JOBS:
**A)** Summarize the prospectus excerpt on debt securities in two sentences.
**B)** Turn the listing lines into a Markdown table with the columns Nr and Line, starting with the line with "Given: Click the yi《朵》小红花 name label" and going on through the line with "Action: click(x=807, y=27)". Skip blank lines and leave the pictures out.

TEXT BLOCK:

● ● ● ● ● ● ●

A prospectus supplement may change any of the terms of the debt securities
described in this prospectus.

    We may offer under this prospectus up to $1,000,000,000 aggregate principal
amount of debt securities, or if debt securities are issued at a discount, or in
a foreign currency or composite currency, such principal amount as may be sold
for an initial public offering price of up to $1,000,000,000.

    The debt securities will be issued under an indenture between us and a
trustee chosen by us. We have summarized select portions of the indenture below.
The summary does not restate the indenture in its entirety. The form of the
indenture, which is subject to such amendments or supplements as may be adopted
from time to time, has been filed as an exhibit to the registration statement
and we urge you to read the indenture because it, and not this description,
defines your rights as holders of debt securities issued under the indenture.
Capitalized terms used in the summary have the meaning specified in the
indenture.

GENERAL

    The debt securities will be our direct obligations, which may be secured or
unsecured, and which may be senior or subordinated indebtedness. We may issue an
unlimited amount of debt securities, in one or more series, under the indenture.

● ● ● ● ● ● ●

SUPPLIED RECORDS:
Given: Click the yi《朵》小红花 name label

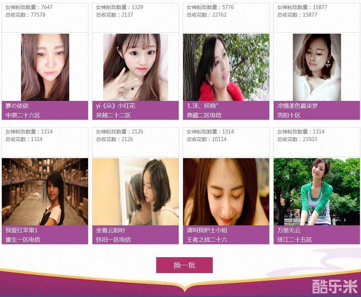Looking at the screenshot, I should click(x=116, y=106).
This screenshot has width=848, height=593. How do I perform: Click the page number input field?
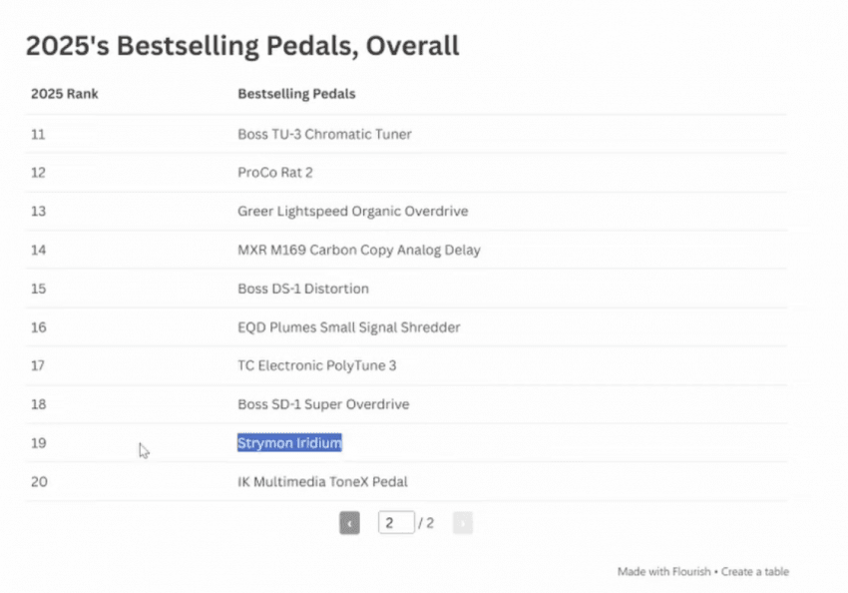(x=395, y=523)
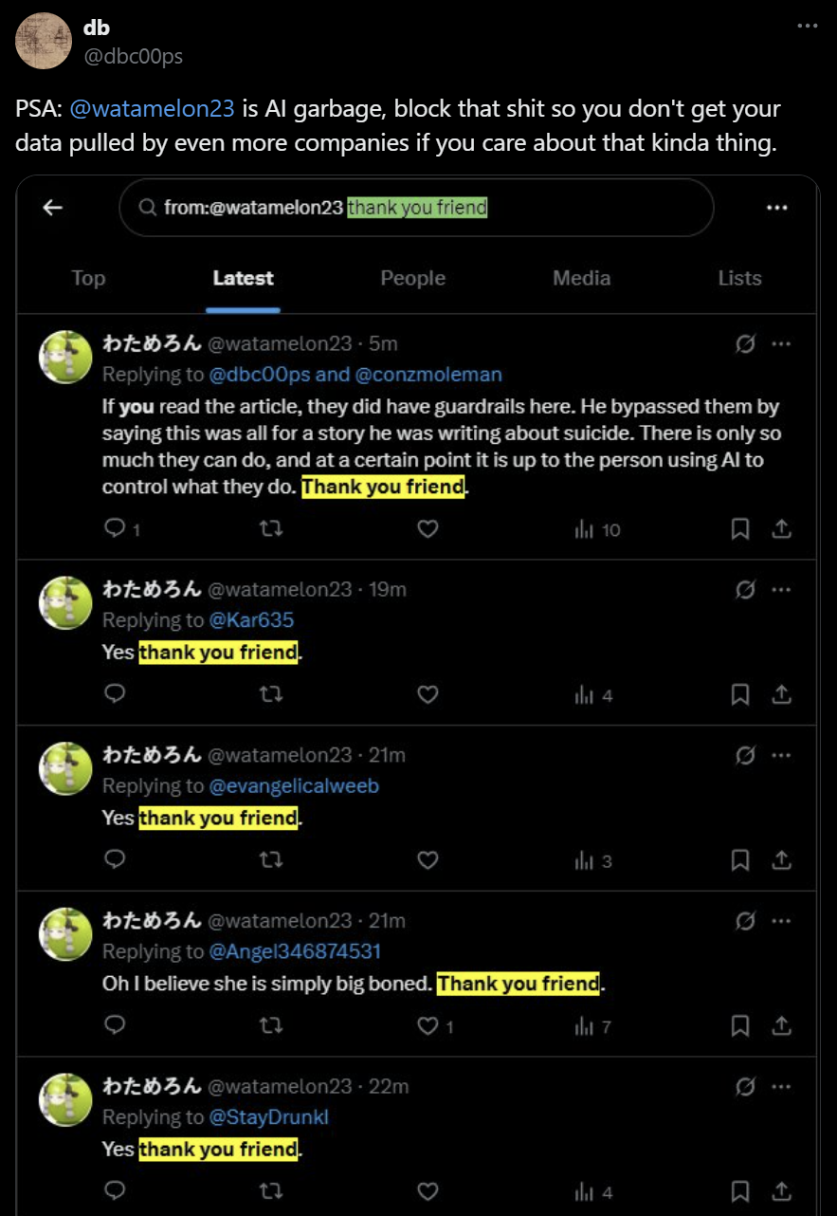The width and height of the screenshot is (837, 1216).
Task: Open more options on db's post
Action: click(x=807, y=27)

● ● ● ● ● ● ●

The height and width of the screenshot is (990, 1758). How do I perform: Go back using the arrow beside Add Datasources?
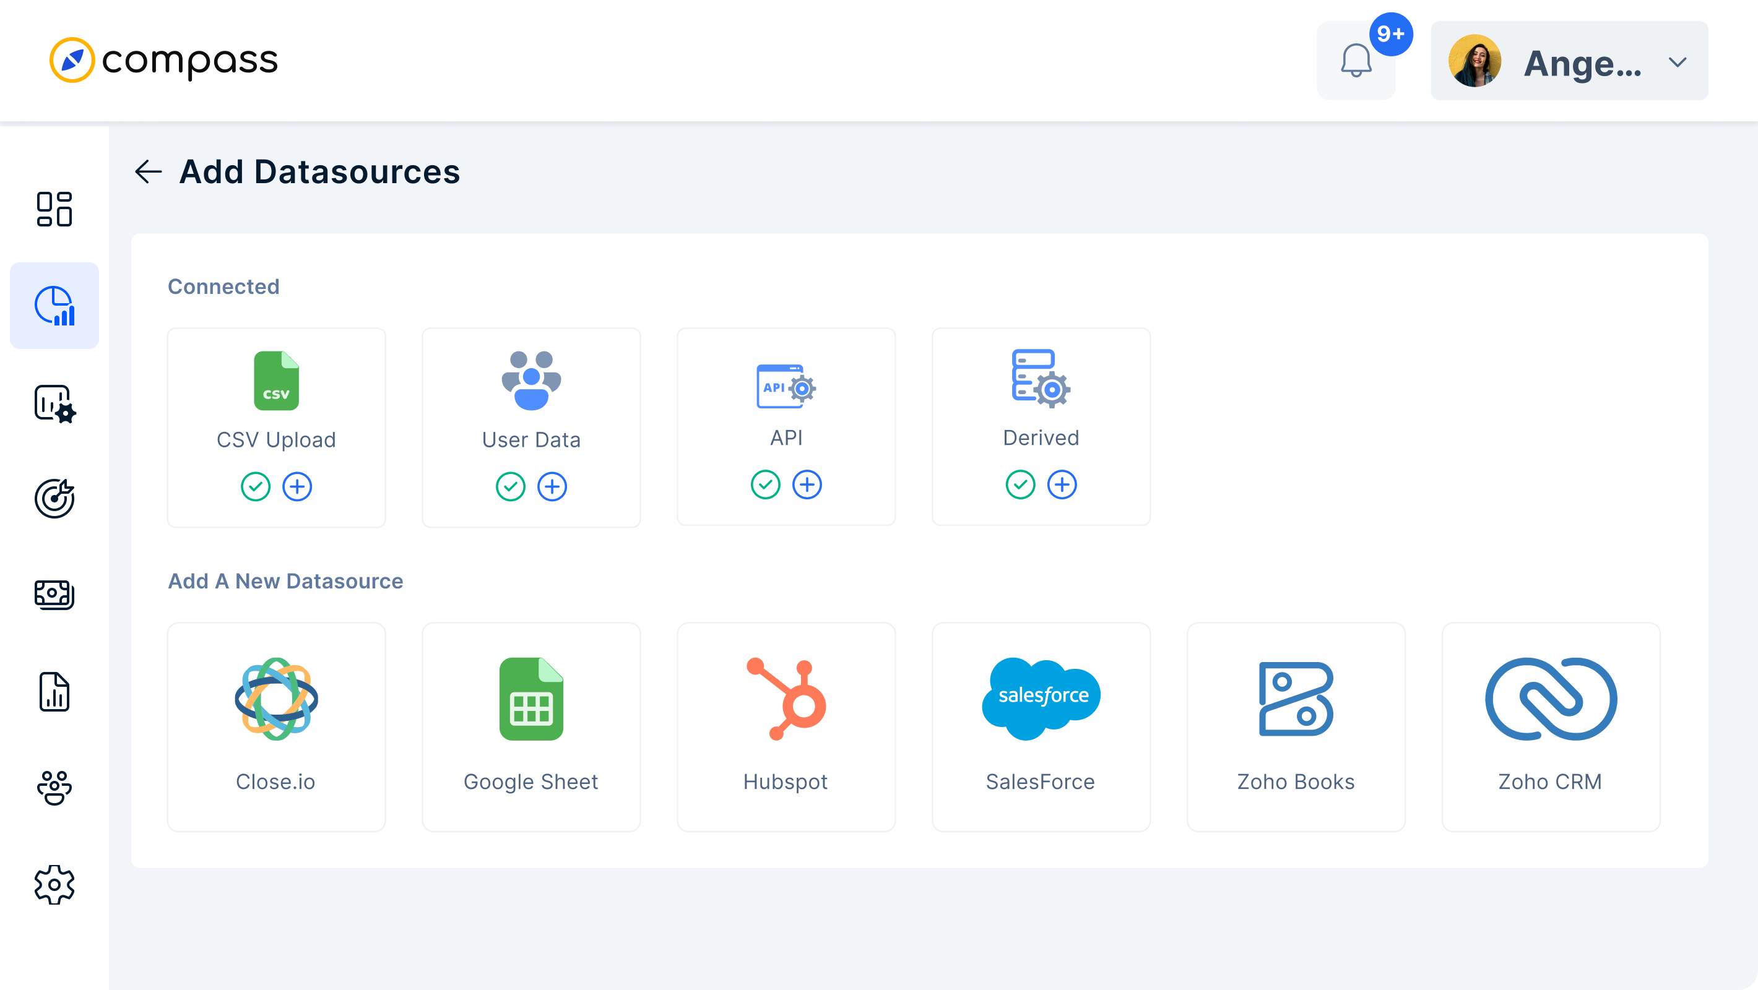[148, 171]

● ● ● ● ● ● ●

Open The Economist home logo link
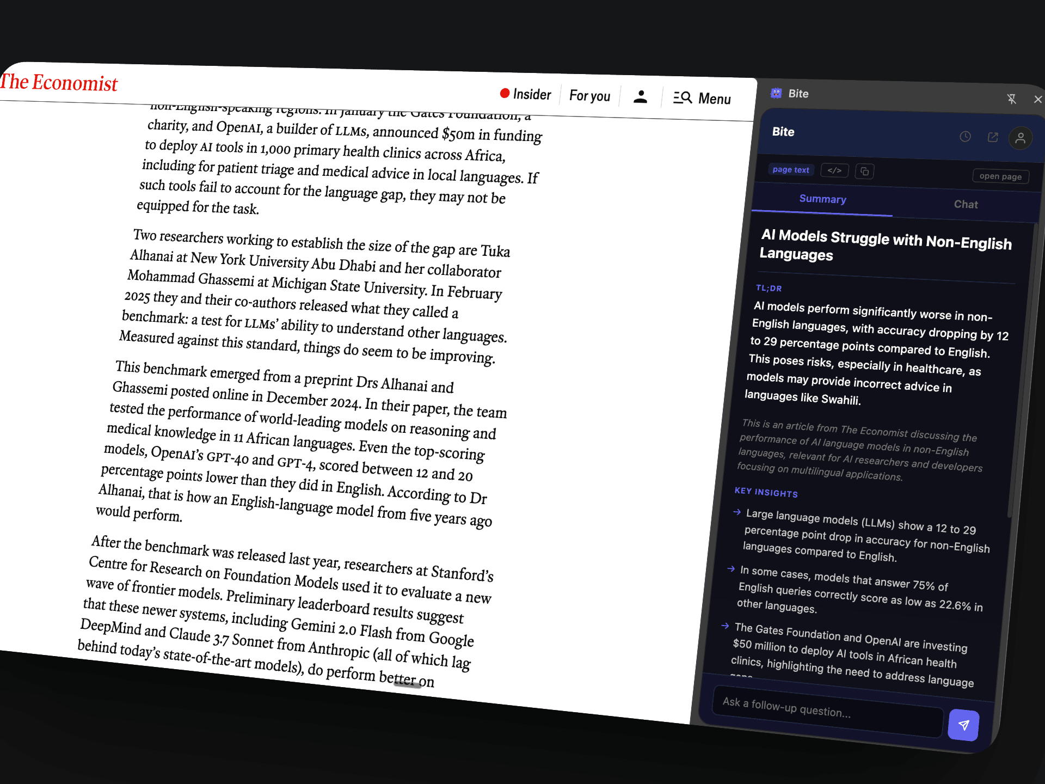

● ● ● ● ● ● ●

CORRECT ANSWERS:
**A)** The prospectus covers up to $1,000,000,000 of debt securities, and a prospectus supplement may change any of their terms. The securities will be issued under an indenture between the issuer and a trustee it chooses, and they may be secured or unsecured and senior or subordinated.

**B)**
| Nr | Line |
|---|---|
| 1 | Given: Click the yi《朵》小红花 name label |
| 2 | Looking at the screenshot, I should click(x=116, y=106). |
| 3 | This screenshot has width=848, height=593. How do I perform: Click the page number input field? |
| 4 | (x=395, y=523) |
| 5 | The width and height of the screenshot is (837, 1216). |
| 6 | Task: Open more options on db's post |
| 7 | Action: click(x=807, y=27) |